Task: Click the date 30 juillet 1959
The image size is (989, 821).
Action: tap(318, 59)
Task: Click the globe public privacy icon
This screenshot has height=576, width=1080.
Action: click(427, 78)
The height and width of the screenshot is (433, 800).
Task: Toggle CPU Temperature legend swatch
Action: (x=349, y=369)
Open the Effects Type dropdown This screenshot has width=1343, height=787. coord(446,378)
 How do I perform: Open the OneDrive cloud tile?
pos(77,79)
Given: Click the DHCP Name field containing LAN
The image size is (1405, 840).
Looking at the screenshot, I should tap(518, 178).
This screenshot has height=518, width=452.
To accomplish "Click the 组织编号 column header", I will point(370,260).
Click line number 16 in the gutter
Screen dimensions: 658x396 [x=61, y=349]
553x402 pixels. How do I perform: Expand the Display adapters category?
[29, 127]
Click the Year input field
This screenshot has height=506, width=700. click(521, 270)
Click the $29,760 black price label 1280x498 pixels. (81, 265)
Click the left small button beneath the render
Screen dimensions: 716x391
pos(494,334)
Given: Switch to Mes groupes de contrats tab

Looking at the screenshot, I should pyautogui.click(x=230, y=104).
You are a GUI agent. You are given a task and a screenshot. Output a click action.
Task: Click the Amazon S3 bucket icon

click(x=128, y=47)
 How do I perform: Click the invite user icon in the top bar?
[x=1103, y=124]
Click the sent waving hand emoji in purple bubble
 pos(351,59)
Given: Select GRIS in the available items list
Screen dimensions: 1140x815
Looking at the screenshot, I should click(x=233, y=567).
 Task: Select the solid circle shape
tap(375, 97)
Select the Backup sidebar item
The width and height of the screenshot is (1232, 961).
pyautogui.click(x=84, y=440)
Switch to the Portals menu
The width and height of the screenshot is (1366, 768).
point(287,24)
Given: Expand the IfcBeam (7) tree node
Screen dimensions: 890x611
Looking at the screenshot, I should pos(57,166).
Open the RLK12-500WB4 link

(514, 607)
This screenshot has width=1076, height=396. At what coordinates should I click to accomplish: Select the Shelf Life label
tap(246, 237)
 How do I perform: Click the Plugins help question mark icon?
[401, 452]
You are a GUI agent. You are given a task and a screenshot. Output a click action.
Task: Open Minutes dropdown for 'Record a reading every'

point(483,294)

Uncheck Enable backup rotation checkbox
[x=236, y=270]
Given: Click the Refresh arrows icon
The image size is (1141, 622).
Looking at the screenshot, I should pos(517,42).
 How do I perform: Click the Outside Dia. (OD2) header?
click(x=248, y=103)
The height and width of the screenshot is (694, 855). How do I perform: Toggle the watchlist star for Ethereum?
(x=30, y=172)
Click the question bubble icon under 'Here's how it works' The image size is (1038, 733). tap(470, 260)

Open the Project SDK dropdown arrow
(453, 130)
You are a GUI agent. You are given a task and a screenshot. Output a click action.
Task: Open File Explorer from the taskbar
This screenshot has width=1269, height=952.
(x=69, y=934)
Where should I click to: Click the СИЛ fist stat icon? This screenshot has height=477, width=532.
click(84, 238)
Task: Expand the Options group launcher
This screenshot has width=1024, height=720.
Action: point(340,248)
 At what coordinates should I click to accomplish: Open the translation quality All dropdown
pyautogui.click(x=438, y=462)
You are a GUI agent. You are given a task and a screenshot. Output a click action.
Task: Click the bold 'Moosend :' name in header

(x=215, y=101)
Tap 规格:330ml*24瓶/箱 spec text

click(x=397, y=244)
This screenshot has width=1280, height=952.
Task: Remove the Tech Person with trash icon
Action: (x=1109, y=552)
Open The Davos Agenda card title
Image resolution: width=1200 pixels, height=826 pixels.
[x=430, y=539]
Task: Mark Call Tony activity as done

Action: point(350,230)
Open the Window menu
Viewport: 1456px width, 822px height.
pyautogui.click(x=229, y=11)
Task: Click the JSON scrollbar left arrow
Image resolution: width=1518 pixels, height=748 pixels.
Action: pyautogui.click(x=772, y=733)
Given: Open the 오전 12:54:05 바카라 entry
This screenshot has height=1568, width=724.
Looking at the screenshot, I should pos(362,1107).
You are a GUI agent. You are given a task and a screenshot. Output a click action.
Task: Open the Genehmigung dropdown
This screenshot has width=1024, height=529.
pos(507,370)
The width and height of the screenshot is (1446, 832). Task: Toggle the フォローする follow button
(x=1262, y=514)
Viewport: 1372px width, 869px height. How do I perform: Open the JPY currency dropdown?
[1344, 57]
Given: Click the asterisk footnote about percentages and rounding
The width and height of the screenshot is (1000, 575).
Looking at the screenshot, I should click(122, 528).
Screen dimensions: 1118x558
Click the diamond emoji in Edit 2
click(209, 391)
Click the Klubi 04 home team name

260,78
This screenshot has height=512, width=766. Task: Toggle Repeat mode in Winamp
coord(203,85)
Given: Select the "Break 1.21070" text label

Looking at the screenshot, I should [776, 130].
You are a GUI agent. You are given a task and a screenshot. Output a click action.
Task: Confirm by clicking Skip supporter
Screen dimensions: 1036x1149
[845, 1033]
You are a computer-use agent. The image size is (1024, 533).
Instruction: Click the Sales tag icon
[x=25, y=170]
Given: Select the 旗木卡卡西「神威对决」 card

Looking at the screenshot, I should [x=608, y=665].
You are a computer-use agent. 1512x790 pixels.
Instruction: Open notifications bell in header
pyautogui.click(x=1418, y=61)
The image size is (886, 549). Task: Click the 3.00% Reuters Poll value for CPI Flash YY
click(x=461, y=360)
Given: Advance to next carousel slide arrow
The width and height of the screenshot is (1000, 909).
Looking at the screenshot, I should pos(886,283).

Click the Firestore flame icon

• **Problem to solve**: When you reach the end of the data above, set it all down again unchanged.

• **Answer to this exercise**:
Task: Click the date 30 juillet 1959
The image size is (989, 821).
Action: tap(318, 59)
Task: Click the globe public privacy icon
This screenshot has height=576, width=1080.
Action: click(427, 78)
The height and width of the screenshot is (433, 800).
Task: Toggle CPU Temperature legend swatch
Action: (x=349, y=369)
Open the Effects Type dropdown This screenshot has width=1343, height=787. coord(446,378)
 How do I perform: Open the OneDrive cloud tile?
pos(77,79)
Given: Click the DHCP Name field containing LAN
The image size is (1405, 840).
Looking at the screenshot, I should tap(518, 178).
This screenshot has height=518, width=452.
To accomplish "Click the 组织编号 column header", I will point(370,260).
Click line number 16 in the gutter
Screen dimensions: 658x396 [x=61, y=349]
553x402 pixels. How do I perform: Expand the Display adapters category?
[29, 127]
Click the Year input field
This screenshot has height=506, width=700. click(521, 270)
Click the $29,760 black price label 1280x498 pixels. (81, 265)
Click the left small button beneath the render
Screen dimensions: 716x391
pos(494,334)
Given: Switch to Mes groupes de contrats tab

Looking at the screenshot, I should pyautogui.click(x=230, y=104).
You are a GUI agent. You are given a task and a screenshot. Output a click action.
Task: Click the Amazon S3 bucket icon

click(x=128, y=47)
 How do I perform: Click the invite user icon in the top bar?
[x=1103, y=124]
Click the sent waving hand emoji in purple bubble
 pos(351,59)
Given: Select GRIS in the available items list
Screen dimensions: 1140x815
Looking at the screenshot, I should click(x=233, y=567).
 Task: Select the solid circle shape
tap(375, 97)
Select the Backup sidebar item
The width and height of the screenshot is (1232, 961).
pyautogui.click(x=84, y=440)
Switch to the Portals menu
The width and height of the screenshot is (1366, 768).
point(287,24)
Given: Expand the IfcBeam (7) tree node
Screen dimensions: 890x611
Looking at the screenshot, I should pos(57,166).
Open the RLK12-500WB4 link

(514, 607)
This screenshot has width=1076, height=396. At what coordinates should I click to accomplish: Select the Shelf Life label
tap(246, 237)
 How do I perform: Click the Plugins help question mark icon?
[401, 452]
You are a GUI agent. You are given a task and a screenshot. Output a click action.
Task: Open Minutes dropdown for 'Record a reading every'

point(483,294)

Uncheck Enable backup rotation checkbox
[x=236, y=270]
Given: Click the Refresh arrows icon
The image size is (1141, 622).
Looking at the screenshot, I should pos(517,42).
 How do I perform: Click the Outside Dia. (OD2) header?
click(x=248, y=103)
The height and width of the screenshot is (694, 855). How do I perform: Toggle the watchlist star for Ethereum?
(x=30, y=172)
Click the question bubble icon under 'Here's how it works' The image size is (1038, 733). tap(470, 260)

Open the Project SDK dropdown arrow
(453, 130)
You are a GUI agent. You are given a task and a screenshot. Output a click action.
Task: Open File Explorer from the taskbar
This screenshot has width=1269, height=952.
(x=69, y=934)
Where should I click to: Click the СИЛ fist stat icon? This screenshot has height=477, width=532.
click(84, 238)
Task: Expand the Options group launcher
This screenshot has width=1024, height=720.
Action: point(340,248)
 At what coordinates should I click to accomplish: Open the translation quality All dropdown
pyautogui.click(x=438, y=462)
You are a GUI agent. You are given a task and a screenshot. Output a click action.
Task: Click the bold 'Moosend :' name in header

(x=215, y=101)
Tap 规格:330ml*24瓶/箱 spec text

click(x=397, y=244)
This screenshot has width=1280, height=952.
Task: Remove the Tech Person with trash icon
Action: (x=1109, y=552)
Open The Davos Agenda card title
Image resolution: width=1200 pixels, height=826 pixels.
[x=430, y=539]
Task: Mark Call Tony activity as done

Action: point(350,230)
Open the Window menu
Viewport: 1456px width, 822px height.
pyautogui.click(x=229, y=11)
Task: Click the JSON scrollbar left arrow
Image resolution: width=1518 pixels, height=748 pixels.
Action: pyautogui.click(x=772, y=733)
Given: Open the 오전 12:54:05 바카라 entry
This screenshot has height=1568, width=724.
Looking at the screenshot, I should pos(362,1107).
You are a GUI agent. You are given a task and a screenshot. Output a click action.
Task: Open the Genehmigung dropdown
This screenshot has width=1024, height=529.
pos(507,370)
The width and height of the screenshot is (1446, 832). Task: Toggle the フォローする follow button
(x=1262, y=514)
Viewport: 1372px width, 869px height. How do I perform: Open the JPY currency dropdown?
[1344, 57]
Given: Click the asterisk footnote about percentages and rounding
The width and height of the screenshot is (1000, 575).
Looking at the screenshot, I should click(122, 528).
Screen dimensions: 1118x558
Click the diamond emoji in Edit 2
click(209, 391)
Click the Klubi 04 home team name

260,78
This screenshot has height=512, width=766. Task: Toggle Repeat mode in Winamp
coord(203,85)
Given: Select the "Break 1.21070" text label

Looking at the screenshot, I should [776, 130].
You are a GUI agent. You are given a task and a screenshot. Output a click action.
Task: Confirm by clicking Skip supporter
Screen dimensions: 1036x1149
[845, 1033]
You are a computer-use agent. The image size is (1024, 533).
Instruction: Click the Sales tag icon
[x=25, y=170]
Given: Select the 旗木卡卡西「神威对决」 card

Looking at the screenshot, I should [x=608, y=665].
You are a computer-use agent. 1512x790 pixels.
Instruction: Open notifications bell in header
pyautogui.click(x=1418, y=61)
The image size is (886, 549). Task: Click the 3.00% Reuters Poll value for CPI Flash YY
click(x=461, y=360)
Given: Advance to next carousel slide arrow
The width and height of the screenshot is (1000, 909).
Looking at the screenshot, I should pos(886,283).

Click the Firestore flame icon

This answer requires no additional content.